Can you resume the account of Gustave's life below, continuing from its last sentence?

* Text section
★ ★ ★ ★ ★ ★ ★
Gustave’s war experience was markedly different from that of his Confederate father. The United States government created Gustave’s regiment because they believed men of color like him were incapable of contracting tropical diseases present in Cuba. Known as “the Immunes,” the military would soon discover that they were as subject to disease as any other group. During the six months of war, only 300 were lost in battle, while almost 3,000 deaths were due to disease. Gustave and his fellow Louisiana Creoles were on active duty in Cuba from Aug. 24, 1898, to April 25, 1899.

While Gustave served his country and sought the full rights of citizenship, his father’s widow, Sallie Rhett Roman, began a writing career based on Lost Cause nostalgia and glorification of the plantation system. She was a contributor to the Times-Democrat newspaper for two decades and also wrote fiction.

Gustave wed his second wife, Heloise Perche, at St. Augustine Catholic Church in the Tremé in 1907. He and his wife lived with her brother and sister-in-law and his daughter Desdemona at 322 N. Roman St. in the Seventh Ward. The street was named for his grandfather, the former governor. He worked as a rectifier, overseeing the refining and purification of wine. Later, he was employed as an orderly at a hospital and a custodian on an army base. He purchased a home and lot at 1936 Lesseps St. on Jan. 12, 1926, where he lived the rest of his life. The home is no longer standing.
★ ★ ★ ★ ★ ★ ★
* Collected material

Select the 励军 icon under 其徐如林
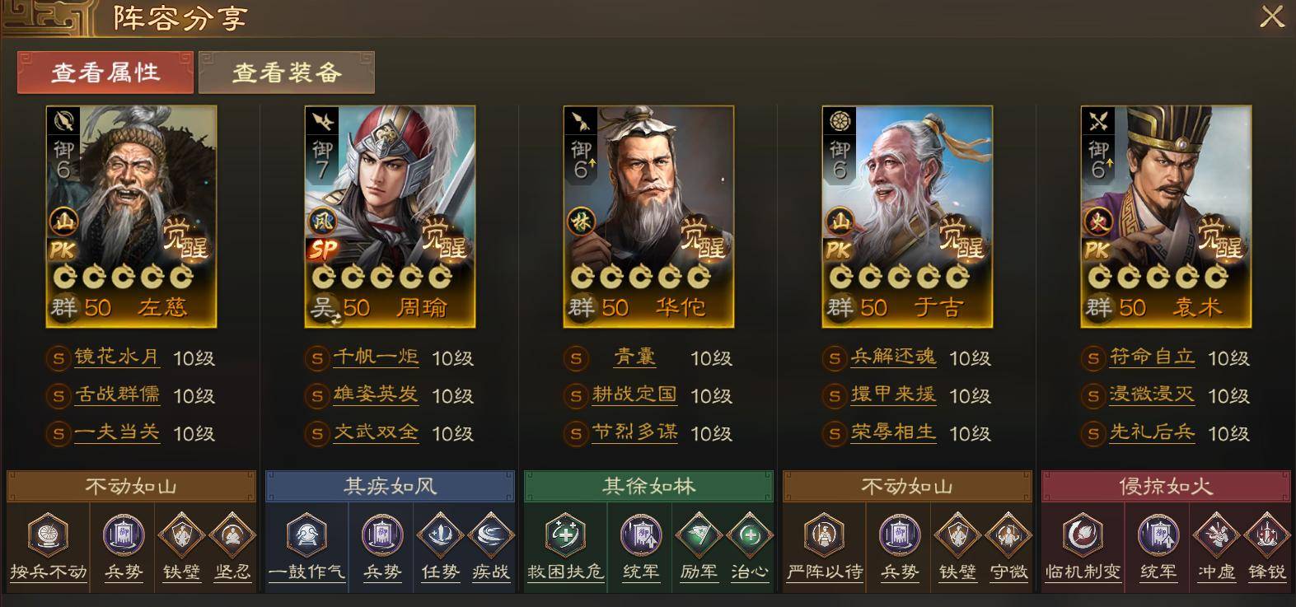1296x607 pixels. click(x=699, y=535)
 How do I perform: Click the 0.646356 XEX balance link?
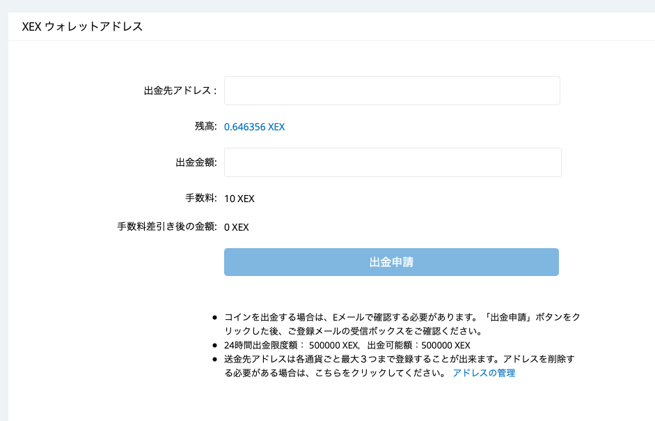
★ ★ ★ ★ ★ ★ ★
* Expected output
His daughter Juliette married Leon P. Honore. The couple had seven children. The oldest three, Una, Milton and Otto, participated in the Great Migration. Like many other New Orleans Creoles, they moved to California.

Two decades after his time in the army, Gustave received a pension for his service, which provided for his support in old age. He died on Feb. 20, 1953. His grave in Holt Cemetery was marked with a military headstone honoring his service.

Juliette Roman Honore, one of Gustave Roman’s children, with her son, Milton Samuel Honore Sr.